The case is part of a fierce legal battle over abortion access in the United States, with numerous states pursuing restrictions.
"This Court will not sanction one more day of this offensive deprivation of such an important right," Pitman said in the ruling.
The ink was barely dry on Pitman's order before Texas notified the court it intends to appeal the ruling to the conservative-leaning Fifth Circuit Court of Appeals, setting the stage for the next phase of the legal battle.
"Tonight's ruling is an important step forward toward restoring the constitutional rights of women across the state of Texas," White House press secretary Jen Psaki said in statement late Wednesday. "The fight has only just begun, both in Texas and in many states across this country where women’s rights are currently under attack," she added.
Biden's Justice Department sued Texas on Sept. 9 and sought a temporary injunction against the law, arguing during an Oct. 1 hearing that the measure violates the U.S. Constitution. The U.S. Supreme Court on Sept. 1 let the law take effect in a 5-4 vote powered by conservative justices.

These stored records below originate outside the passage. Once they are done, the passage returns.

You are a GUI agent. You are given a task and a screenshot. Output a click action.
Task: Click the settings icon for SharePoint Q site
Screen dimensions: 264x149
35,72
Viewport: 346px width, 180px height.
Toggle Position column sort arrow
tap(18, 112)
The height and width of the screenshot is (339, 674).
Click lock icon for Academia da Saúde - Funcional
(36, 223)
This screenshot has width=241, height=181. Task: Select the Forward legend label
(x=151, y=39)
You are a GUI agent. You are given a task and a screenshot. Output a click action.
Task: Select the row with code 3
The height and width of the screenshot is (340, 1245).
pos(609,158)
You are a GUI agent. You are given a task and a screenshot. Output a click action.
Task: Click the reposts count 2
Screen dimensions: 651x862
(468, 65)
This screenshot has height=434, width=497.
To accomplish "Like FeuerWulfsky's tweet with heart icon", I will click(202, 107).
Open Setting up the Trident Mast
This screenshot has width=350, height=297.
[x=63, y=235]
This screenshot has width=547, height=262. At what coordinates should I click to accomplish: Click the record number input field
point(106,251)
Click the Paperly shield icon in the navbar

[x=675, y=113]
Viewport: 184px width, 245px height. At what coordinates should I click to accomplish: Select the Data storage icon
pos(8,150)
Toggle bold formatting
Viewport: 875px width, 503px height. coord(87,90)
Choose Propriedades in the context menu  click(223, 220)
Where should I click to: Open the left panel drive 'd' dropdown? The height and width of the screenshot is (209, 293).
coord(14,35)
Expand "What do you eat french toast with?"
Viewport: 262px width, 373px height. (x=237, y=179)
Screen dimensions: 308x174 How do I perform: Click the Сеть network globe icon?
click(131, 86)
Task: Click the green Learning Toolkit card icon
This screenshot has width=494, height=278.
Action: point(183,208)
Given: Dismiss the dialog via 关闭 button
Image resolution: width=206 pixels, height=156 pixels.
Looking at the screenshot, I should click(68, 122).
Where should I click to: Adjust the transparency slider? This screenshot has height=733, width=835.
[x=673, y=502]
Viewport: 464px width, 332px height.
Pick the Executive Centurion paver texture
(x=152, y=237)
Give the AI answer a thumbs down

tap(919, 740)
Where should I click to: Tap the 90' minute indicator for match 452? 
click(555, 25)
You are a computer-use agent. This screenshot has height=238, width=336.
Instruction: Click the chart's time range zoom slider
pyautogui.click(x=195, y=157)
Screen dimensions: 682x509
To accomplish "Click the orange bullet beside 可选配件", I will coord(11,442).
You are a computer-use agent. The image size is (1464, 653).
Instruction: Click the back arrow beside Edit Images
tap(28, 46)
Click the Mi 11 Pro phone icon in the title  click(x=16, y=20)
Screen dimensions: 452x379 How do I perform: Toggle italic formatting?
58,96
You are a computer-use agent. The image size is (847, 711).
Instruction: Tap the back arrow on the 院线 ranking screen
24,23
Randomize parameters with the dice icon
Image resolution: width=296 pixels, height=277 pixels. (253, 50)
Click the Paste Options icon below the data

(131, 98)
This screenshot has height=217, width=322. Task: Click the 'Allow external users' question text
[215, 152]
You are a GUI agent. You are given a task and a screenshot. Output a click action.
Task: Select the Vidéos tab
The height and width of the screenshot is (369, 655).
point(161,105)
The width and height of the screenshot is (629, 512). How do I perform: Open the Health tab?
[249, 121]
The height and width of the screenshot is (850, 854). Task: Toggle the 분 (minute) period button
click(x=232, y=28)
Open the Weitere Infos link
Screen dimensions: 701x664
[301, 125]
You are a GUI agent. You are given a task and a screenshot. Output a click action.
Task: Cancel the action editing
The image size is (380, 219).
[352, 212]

At six weeks of pregnancy, many women do not yet know they are pregnant. The law makes no exceptions for pregnancies caused by rape or incest. It also lets ordinary citizens enforce the ban, rewarding them at least $10,000 if they successfully sue anyone who helped provide an abortion after fetal cardiac activity is detected. Critics of the law have said this provision enables people to act as anti-abortion bounty hunters.
The Justice Department argued that the law impedes women from exercising their constitutional right to terminate a pregnancy that was recognized in the Supreme Court's 1973 Roe v. Wade decision that legalized abortion nationwide. The department also argued that the law improperly interferes with the operations of the federal government to provide abortion-related services.
U.S. Attorney General Merrick Garland lauded the ruling as a "victory for women in Texas."
Planned Parenthood said the preliminary injunction means lawsuits filed under the law cannot be accepted by Texas courts.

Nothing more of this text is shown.